Research Article: 2022 Vol: 26 Issue: 1S
Dr. Munish Kumar Tiwari, Associate Professor, Mangalmay Institute of Management & Technology, Greater Noida, India
Mr. Bharat Gahlot, Assistant Professor & Coordinator, Mangalmay Institute of Management & Technology, Greater Noida, India
Dr. Ved Prakash, Assistant Professor, IIMT College of Management, Greater Noida, India
Dr. Himanshu Mittal, Associate Professor, GNIOT (MBA Institute), Greater Noida
Citation: Tiwari, M.K., Manglik, A., Mittal, H., & Gehlot, B. (2021). Fdi in information and communication technology (ict) in india. Academy of Accounting and Financial Studies Journal, 25(7), 1-05.
The rapid emergence of the Information and Communication Technology (ICT) sector has placed India on the global stage during the last one and a half decades.
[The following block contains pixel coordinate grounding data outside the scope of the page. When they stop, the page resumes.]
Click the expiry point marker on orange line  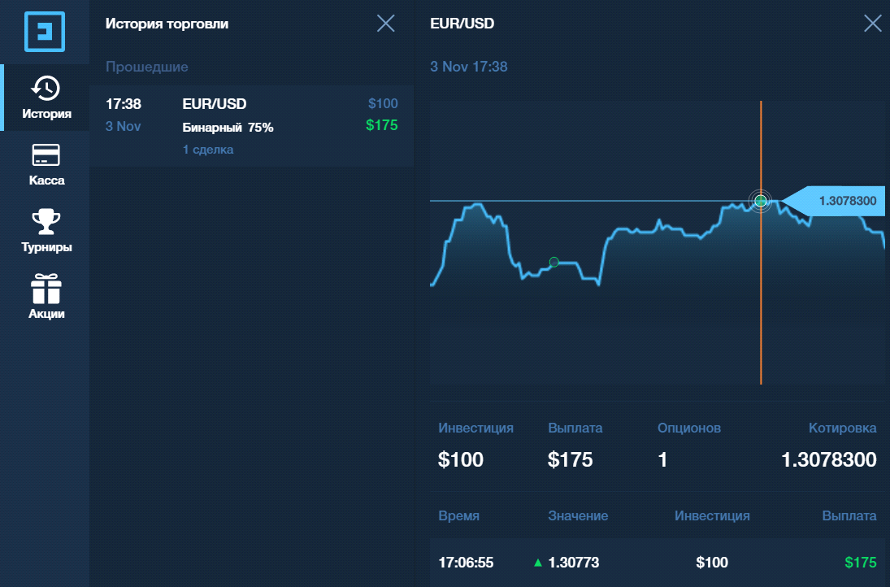(761, 200)
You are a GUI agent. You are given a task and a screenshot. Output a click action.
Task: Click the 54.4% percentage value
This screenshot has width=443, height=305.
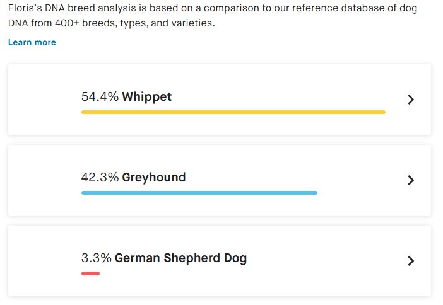click(x=100, y=97)
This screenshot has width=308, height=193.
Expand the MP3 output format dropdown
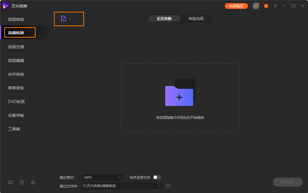[x=102, y=177]
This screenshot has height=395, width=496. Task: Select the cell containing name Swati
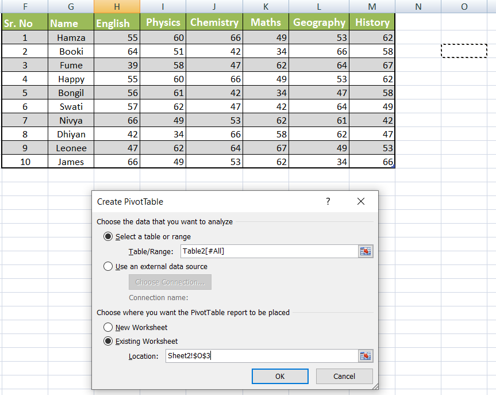(x=71, y=106)
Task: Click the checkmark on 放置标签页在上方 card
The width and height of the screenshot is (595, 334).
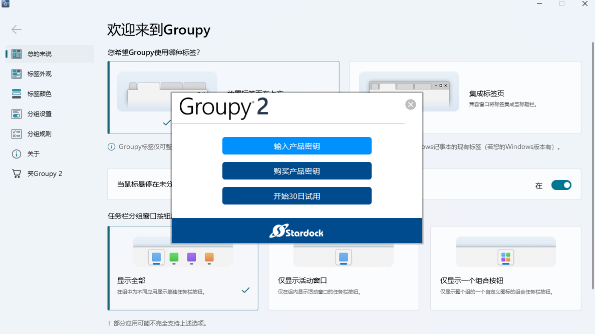Action: coord(166,122)
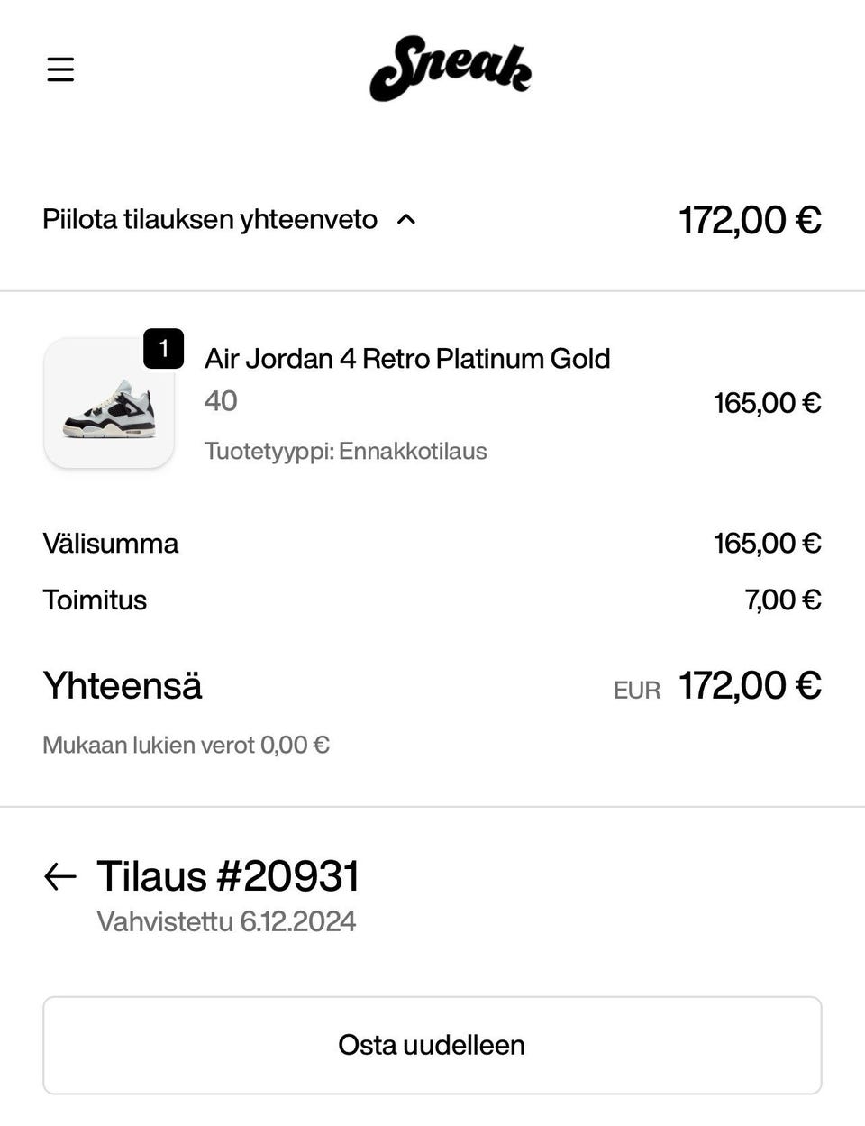Click the 'Yhteensä' total label
Viewport: 865px width, 1126px height.
click(x=123, y=686)
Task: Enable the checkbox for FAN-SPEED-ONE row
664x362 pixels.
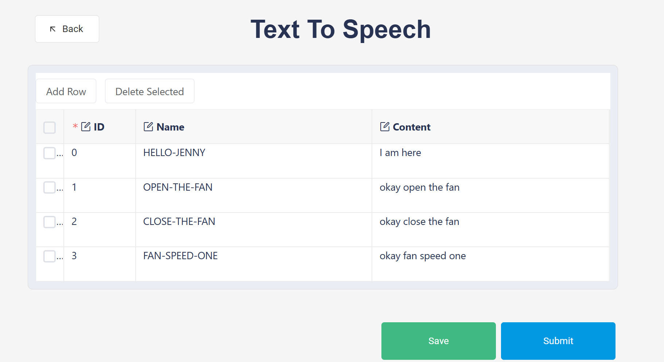Action: tap(50, 256)
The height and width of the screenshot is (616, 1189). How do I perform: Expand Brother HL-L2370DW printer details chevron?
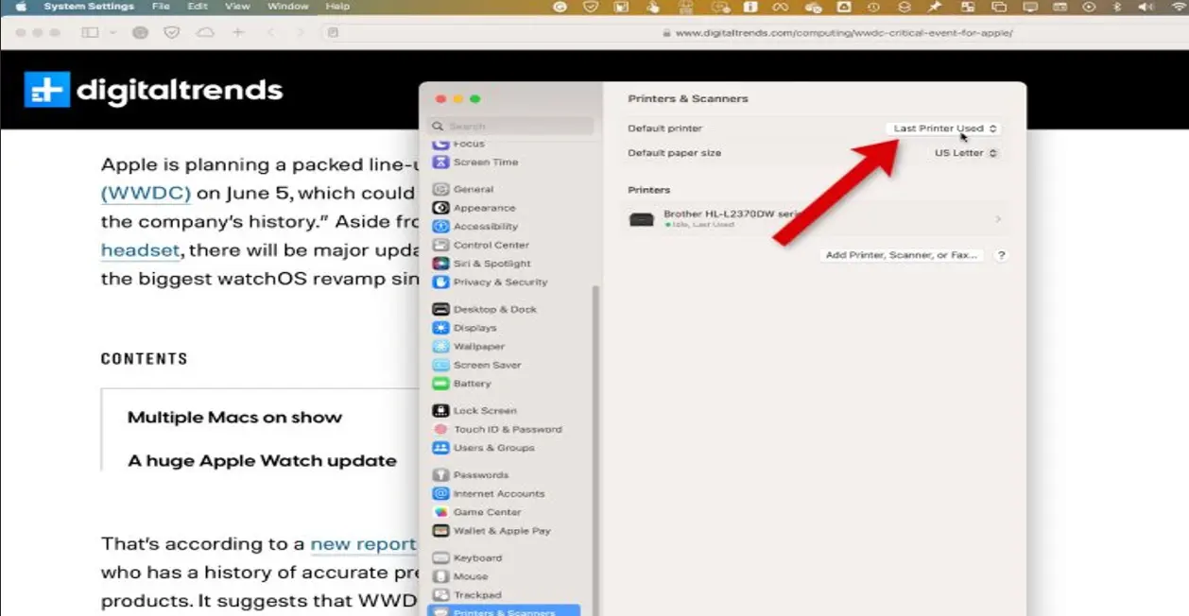pos(998,219)

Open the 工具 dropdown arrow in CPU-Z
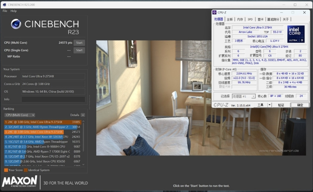pyautogui.click(x=270, y=105)
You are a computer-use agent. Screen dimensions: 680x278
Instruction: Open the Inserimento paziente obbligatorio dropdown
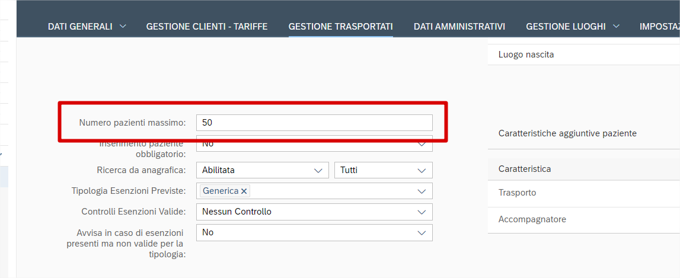pos(422,143)
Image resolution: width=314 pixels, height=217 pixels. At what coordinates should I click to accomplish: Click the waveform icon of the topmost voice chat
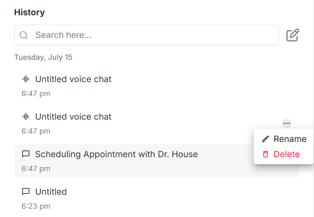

The sector has acted as a catalyst for growth across the Indian economy, including areas such as real estate, automobiles, travel and tourism, railway and mortgage banking industries. Employing over 2.5 million people directly, and over eight million indirectly through the sector, the ICT industry is rapidly expanding across all domains, primarily driven by software services. With more attractive and investor-friendly Foreign Direct Investment (FDI) policies, India has become one of the favourite destinations for ICT investment portfolios. The introduction of liberalized foreign direct investment policies by the Indian government allows 100 per cent investment in the Indian ICT sector. The Government has initiated numerous measures to facilitate licensing, thereby making investment procedures easier.
ICT Sector, IT-BPO Sector, Telecom Sector, FDI, GDP.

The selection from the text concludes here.